- _SOURCE DATA_
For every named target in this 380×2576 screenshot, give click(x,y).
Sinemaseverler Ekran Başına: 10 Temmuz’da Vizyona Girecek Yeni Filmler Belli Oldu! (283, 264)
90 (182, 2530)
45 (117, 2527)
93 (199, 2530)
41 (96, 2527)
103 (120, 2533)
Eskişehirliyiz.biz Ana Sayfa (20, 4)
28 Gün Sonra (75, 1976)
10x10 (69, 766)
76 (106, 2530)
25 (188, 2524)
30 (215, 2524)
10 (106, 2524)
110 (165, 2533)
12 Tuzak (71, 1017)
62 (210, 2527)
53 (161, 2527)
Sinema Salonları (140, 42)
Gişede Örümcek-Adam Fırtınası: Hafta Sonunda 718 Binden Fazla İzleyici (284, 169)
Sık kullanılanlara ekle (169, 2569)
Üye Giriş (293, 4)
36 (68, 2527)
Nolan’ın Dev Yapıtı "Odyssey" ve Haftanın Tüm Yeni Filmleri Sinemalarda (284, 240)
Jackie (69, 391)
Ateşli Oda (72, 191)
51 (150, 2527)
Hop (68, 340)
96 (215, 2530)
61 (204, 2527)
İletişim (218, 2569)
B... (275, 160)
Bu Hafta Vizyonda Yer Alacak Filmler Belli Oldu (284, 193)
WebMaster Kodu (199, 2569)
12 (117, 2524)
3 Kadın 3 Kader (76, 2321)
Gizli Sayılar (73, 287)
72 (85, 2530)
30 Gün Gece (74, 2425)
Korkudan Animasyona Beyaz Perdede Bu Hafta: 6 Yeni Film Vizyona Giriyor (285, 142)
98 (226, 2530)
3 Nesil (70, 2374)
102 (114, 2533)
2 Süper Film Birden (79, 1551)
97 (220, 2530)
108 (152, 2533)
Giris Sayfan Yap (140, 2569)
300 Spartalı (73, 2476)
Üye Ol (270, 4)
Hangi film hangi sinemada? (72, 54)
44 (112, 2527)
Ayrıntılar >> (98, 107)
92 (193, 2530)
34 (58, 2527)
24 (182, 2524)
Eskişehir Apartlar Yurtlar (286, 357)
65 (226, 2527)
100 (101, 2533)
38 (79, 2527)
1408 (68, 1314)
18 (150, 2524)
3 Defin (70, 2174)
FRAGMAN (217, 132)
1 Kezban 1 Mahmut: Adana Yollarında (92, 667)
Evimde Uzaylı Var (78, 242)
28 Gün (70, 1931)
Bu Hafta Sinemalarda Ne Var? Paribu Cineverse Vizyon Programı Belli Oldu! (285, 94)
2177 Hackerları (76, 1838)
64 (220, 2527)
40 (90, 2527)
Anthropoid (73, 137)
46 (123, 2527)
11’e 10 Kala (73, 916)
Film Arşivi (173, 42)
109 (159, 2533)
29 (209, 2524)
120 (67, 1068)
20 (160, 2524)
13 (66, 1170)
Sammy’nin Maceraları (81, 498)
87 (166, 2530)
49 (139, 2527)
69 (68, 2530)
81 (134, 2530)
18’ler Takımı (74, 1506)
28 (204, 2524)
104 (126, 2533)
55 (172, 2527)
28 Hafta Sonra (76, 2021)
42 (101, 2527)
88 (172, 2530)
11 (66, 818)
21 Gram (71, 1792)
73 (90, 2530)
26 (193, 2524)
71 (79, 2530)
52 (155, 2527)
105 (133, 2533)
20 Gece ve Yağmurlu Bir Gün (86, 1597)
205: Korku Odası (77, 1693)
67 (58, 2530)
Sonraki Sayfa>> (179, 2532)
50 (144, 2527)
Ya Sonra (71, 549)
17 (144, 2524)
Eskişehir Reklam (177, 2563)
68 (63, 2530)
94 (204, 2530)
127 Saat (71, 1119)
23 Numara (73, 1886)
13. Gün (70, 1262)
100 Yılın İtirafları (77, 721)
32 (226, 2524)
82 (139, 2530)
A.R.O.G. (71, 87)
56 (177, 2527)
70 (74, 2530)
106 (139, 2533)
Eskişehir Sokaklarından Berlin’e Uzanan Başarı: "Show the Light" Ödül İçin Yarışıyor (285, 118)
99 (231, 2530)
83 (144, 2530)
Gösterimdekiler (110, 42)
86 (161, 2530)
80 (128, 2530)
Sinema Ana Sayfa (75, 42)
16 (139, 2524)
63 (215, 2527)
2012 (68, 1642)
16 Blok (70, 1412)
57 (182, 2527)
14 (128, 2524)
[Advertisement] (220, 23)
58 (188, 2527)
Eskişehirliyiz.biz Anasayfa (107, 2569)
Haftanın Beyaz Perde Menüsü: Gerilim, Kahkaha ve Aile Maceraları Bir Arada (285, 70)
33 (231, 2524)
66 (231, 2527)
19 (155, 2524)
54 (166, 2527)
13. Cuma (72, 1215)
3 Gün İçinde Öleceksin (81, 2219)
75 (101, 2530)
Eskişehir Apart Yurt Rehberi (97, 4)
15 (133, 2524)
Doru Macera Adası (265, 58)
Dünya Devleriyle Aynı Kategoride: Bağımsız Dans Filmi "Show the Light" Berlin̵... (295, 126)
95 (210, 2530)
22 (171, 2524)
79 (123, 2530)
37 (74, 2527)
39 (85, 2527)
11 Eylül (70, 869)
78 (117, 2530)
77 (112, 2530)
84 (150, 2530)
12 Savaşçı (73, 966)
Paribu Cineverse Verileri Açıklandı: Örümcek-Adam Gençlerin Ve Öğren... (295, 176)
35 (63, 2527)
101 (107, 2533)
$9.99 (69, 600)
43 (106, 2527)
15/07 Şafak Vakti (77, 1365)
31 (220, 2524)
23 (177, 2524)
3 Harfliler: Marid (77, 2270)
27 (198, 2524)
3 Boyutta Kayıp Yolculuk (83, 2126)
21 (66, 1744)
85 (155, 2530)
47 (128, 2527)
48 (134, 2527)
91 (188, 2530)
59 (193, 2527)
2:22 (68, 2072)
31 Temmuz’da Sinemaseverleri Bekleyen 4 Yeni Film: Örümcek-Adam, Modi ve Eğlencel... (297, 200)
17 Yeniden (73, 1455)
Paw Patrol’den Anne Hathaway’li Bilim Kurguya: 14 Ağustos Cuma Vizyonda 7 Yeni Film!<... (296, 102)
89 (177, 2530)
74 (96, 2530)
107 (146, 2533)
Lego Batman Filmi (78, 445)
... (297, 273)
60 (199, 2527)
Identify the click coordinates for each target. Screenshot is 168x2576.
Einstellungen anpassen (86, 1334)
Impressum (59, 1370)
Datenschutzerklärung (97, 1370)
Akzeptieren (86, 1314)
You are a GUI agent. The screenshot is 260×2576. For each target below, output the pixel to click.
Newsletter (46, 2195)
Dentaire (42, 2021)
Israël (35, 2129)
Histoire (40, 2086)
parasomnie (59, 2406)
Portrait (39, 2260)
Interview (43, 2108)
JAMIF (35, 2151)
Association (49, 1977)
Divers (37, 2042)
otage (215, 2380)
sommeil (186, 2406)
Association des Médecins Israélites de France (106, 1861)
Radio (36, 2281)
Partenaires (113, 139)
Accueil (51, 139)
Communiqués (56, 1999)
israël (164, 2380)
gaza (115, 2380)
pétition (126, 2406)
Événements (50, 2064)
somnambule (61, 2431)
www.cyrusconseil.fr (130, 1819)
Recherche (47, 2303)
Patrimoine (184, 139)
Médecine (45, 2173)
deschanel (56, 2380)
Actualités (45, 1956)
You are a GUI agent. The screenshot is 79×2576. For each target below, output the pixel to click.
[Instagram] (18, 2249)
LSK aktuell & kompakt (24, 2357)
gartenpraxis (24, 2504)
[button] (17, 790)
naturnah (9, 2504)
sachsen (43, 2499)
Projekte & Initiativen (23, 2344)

- _TASK_
Output exactly the lines of the material above from the one containing "44 (112, 2527)" up to and including the one containing "40 (90, 2527)".

- _RESULT OF THE TASK_
44 (112, 2527)
Ayrıntılar >> (98, 107)
92 (193, 2530)
34 (58, 2527)
24 (182, 2524)
Eskişehir Apartlar Yurtlar (286, 357)
65 (226, 2527)
100 (101, 2533)
38 (79, 2527)
1408 (68, 1314)
18 (150, 2524)
3 Defin (70, 2174)
FRAGMAN (217, 132)
1 Kezban 1 Mahmut: Adana Yollarında (92, 667)
Evimde Uzaylı Var (78, 242)
28 Gün (70, 1931)
Bu Hafta Sinemalarda Ne Var? Paribu Cineverse Vizyon Programı Belli Oldu! (285, 94)
2177 Hackerları (76, 1838)
64 (220, 2527)
40 (90, 2527)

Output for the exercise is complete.